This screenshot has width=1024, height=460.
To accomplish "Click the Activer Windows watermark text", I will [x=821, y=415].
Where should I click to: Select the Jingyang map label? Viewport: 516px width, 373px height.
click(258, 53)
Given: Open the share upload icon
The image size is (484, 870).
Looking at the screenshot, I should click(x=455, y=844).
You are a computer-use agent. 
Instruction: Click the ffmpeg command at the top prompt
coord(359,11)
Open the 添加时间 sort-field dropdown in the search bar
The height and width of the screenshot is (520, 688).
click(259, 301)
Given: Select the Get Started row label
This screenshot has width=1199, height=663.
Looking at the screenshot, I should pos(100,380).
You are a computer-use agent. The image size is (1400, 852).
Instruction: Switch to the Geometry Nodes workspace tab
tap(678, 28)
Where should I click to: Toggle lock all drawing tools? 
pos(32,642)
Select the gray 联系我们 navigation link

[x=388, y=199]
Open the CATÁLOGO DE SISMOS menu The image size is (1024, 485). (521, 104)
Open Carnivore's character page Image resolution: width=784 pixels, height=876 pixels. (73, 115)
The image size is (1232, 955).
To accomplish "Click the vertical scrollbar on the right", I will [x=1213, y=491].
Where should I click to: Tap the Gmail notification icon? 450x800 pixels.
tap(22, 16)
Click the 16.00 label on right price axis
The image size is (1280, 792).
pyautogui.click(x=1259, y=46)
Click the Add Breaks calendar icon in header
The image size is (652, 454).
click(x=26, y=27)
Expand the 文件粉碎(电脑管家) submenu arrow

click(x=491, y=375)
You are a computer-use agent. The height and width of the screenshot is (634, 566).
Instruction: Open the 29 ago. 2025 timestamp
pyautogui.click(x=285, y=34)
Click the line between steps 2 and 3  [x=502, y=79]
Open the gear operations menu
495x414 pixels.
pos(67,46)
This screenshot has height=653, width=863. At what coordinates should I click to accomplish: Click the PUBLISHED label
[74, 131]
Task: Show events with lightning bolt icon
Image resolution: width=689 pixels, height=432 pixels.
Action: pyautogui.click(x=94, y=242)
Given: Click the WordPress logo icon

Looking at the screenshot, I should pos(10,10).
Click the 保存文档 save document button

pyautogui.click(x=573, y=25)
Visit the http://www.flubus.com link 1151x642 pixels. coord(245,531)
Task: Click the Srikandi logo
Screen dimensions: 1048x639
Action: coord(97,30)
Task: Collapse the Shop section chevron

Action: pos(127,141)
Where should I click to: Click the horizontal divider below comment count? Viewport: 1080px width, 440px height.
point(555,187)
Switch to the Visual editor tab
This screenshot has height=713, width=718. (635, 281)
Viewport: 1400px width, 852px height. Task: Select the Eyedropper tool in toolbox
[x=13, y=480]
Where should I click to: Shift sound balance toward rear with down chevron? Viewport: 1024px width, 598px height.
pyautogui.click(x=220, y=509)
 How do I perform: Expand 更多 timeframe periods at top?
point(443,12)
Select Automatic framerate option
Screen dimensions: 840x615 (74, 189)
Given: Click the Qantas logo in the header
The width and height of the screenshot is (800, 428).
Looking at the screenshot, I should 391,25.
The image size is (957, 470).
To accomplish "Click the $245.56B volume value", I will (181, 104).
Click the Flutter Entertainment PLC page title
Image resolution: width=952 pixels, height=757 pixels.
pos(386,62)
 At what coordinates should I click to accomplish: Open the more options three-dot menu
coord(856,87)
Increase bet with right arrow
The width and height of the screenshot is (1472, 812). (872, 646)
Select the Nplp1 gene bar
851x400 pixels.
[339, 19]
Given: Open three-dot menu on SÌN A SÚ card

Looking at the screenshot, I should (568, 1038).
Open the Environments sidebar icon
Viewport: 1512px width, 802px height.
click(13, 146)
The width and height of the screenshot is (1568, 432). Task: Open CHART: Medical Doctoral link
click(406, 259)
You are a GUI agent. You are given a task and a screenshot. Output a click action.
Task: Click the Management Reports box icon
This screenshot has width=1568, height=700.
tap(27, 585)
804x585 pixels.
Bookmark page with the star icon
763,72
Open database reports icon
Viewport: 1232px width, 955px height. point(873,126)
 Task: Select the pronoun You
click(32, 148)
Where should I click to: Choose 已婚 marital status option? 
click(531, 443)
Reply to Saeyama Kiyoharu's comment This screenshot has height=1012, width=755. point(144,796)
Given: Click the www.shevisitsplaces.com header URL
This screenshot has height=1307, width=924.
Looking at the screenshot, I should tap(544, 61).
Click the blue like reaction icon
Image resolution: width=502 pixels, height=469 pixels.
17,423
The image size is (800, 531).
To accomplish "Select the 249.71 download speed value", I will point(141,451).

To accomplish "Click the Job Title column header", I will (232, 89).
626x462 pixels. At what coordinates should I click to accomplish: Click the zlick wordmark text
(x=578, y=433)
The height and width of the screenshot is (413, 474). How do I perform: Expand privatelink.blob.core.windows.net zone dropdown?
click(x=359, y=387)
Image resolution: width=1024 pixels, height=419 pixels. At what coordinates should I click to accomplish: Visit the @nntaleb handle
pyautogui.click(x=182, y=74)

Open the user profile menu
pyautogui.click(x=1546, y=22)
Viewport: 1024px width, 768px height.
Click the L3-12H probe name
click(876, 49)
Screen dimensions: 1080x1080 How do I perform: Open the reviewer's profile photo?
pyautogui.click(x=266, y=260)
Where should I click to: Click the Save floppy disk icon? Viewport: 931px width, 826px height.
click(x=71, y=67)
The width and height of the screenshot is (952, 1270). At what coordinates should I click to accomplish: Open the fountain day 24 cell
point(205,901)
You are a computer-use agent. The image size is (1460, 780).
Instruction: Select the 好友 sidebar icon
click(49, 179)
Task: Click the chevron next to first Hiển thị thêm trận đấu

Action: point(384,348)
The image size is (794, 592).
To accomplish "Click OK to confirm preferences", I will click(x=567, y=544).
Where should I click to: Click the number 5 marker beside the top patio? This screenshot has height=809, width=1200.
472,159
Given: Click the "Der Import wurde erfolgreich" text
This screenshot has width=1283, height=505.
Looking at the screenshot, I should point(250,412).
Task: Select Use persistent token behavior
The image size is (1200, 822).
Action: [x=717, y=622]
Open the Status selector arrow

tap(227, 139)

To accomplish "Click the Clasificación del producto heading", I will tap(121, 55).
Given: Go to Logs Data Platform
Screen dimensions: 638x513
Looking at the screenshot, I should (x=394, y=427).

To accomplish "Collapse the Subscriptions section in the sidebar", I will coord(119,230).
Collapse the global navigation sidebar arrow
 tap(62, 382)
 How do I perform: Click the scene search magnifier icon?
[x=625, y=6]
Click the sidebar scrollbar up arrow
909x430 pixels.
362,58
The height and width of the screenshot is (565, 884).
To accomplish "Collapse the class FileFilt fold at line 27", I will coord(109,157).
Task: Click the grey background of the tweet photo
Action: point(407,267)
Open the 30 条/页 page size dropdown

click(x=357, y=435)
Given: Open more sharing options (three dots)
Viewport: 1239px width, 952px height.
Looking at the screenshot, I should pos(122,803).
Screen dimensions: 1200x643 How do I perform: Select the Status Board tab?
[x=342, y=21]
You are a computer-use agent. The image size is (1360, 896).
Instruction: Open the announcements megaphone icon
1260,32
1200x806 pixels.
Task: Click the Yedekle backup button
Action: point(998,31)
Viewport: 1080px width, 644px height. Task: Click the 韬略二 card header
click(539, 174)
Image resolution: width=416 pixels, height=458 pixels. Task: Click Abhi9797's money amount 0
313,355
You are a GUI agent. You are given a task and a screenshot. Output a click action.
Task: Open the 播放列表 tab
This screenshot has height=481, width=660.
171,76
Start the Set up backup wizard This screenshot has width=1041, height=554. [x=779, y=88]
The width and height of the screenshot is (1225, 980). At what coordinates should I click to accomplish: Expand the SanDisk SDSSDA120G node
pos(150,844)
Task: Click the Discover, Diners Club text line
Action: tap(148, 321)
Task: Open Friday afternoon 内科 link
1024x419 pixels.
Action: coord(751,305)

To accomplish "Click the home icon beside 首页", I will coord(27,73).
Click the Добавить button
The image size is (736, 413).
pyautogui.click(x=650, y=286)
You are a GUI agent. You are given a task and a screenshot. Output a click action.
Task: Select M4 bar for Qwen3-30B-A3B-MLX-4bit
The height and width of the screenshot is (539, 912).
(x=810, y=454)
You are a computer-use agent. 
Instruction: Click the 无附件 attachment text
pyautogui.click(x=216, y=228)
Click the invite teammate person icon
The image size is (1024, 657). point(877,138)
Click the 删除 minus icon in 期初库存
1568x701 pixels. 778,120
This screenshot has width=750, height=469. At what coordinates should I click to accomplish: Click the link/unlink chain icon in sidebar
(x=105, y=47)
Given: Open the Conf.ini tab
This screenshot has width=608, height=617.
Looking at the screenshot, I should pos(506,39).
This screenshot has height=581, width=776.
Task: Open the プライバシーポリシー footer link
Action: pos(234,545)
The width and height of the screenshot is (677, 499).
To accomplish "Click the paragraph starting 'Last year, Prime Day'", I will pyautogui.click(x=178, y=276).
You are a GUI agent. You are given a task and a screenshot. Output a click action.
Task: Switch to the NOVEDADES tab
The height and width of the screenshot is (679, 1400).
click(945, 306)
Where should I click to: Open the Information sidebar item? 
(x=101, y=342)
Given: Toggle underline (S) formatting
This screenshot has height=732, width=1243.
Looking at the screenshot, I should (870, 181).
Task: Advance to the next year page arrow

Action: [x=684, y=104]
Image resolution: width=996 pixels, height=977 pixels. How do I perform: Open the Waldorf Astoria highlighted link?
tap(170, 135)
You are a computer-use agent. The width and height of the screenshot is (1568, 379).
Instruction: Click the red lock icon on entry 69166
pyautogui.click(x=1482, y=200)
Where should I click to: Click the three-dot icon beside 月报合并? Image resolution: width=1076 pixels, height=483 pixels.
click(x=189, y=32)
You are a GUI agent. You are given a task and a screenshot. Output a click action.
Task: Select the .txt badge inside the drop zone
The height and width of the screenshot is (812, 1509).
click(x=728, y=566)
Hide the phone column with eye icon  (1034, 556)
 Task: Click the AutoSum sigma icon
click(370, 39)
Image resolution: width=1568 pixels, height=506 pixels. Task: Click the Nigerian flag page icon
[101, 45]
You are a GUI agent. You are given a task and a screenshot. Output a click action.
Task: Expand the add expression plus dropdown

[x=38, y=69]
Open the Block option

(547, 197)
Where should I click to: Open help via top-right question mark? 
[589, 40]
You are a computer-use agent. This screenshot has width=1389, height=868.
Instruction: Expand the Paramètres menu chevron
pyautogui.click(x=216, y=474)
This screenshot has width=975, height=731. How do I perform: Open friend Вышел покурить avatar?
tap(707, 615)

____________

* [Exercise goal] Transcribe verbatim. Cover the lines from the first line of the entries above to the line containing "Given: Select the Get Started row label", inclusive.

* [Result]
This screenshot has width=1024, height=460.
To accomplish "Click the Activer Windows watermark text", I will [x=821, y=415].
Where should I click to: Select the Jingyang map label? Viewport: 516px width, 373px height.
click(258, 53)
Given: Open the share upload icon
The image size is (484, 870).
Looking at the screenshot, I should click(x=455, y=844).
You are a computer-use agent. 
Instruction: Click the ffmpeg command at the top prompt
coord(359,11)
Open the 添加时间 sort-field dropdown in the search bar
The height and width of the screenshot is (520, 688).
click(259, 301)
Given: Select the Get Started row label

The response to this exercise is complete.